A TikTok hook formula is a proven opening structure — usually the first 1–3 seconds — designed to stop a viewer from scrolling past. Formulas identify the pattern (e.g. "bold claim + evidence promise") so you can fill in the specifics for your niche without starting from a blank page.
How long should a TikTok hook be?
No longer than 2–3 seconds — roughly one sentence or 8–12 words at normal speaking pace. TikTok data shows 63% of top-performing ads communicate the hook within the first 3 seconds. If your hook takes longer, you lose most of your audience before your content begins.
Can AI really write good TikTok hooks?
Yes, with the right prompt. AI tools like ChatGPT excel at generating hook variations once you give them the niche, the audience pain point, and the formula to follow.

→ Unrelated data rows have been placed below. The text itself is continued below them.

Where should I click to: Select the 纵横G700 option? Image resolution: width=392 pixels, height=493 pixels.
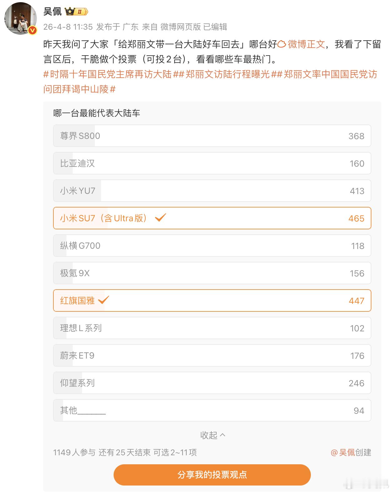(x=212, y=246)
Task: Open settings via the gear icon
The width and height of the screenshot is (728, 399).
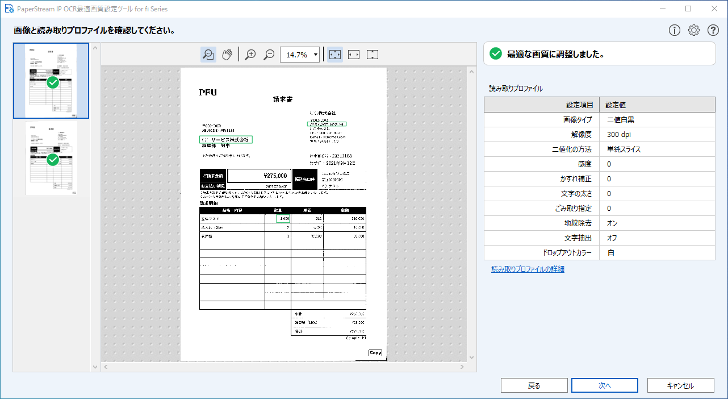Action: tap(694, 31)
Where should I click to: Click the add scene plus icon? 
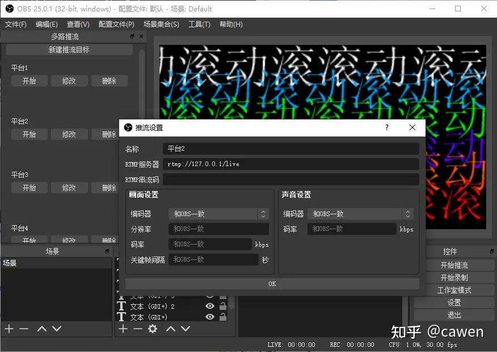click(8, 329)
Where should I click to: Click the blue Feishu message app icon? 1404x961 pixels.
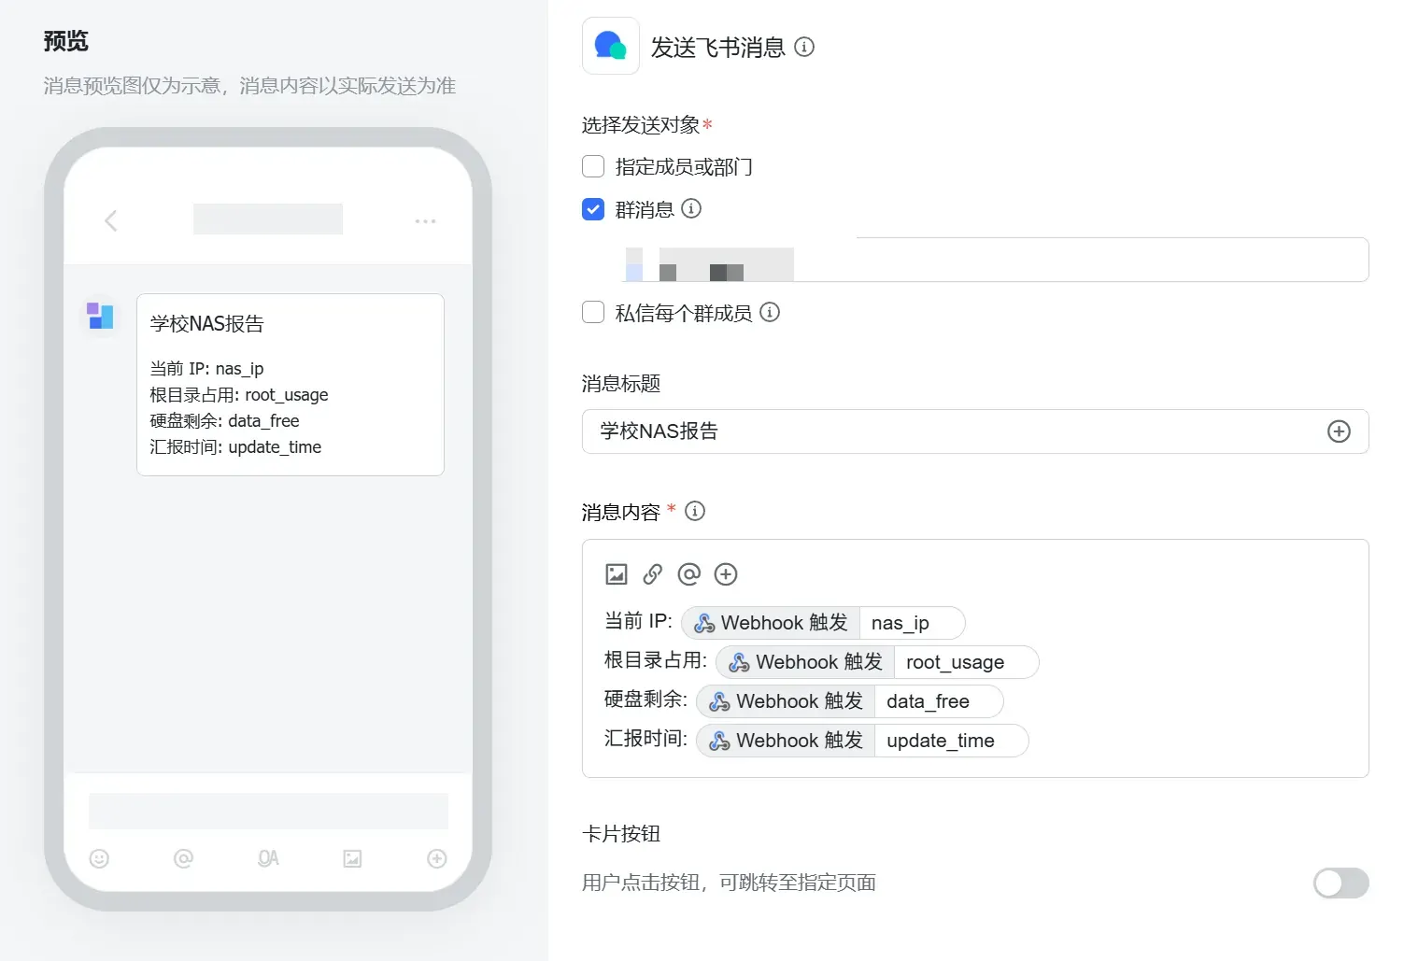coord(611,46)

Treat AI output as a first draft: personalise the language so it sounds like you, and test 2–3 variations to see which performs best.
Which TikTok hook formula works best for beginners?
For beginners, the Bold Claim formula is the most reliable starting point. It requires no personal story, works across virtually any niche, and is easy to deliver with confidence even if you are new to video content. Start there, then test the Common Mistake formula as your second post.
How do I know if my TikTok hook is working?
Watch your video's 5-second retention rate in TikTok Analytics. A strong hook keeps 60%+ of viewers past the first 5 seconds. If retention drops sharply in the first two seconds, your hook is the problem. Also check your Scroll Rate — a high early scroll rate often means the visual opening (your first frame or thumbnail) is not compelling enough.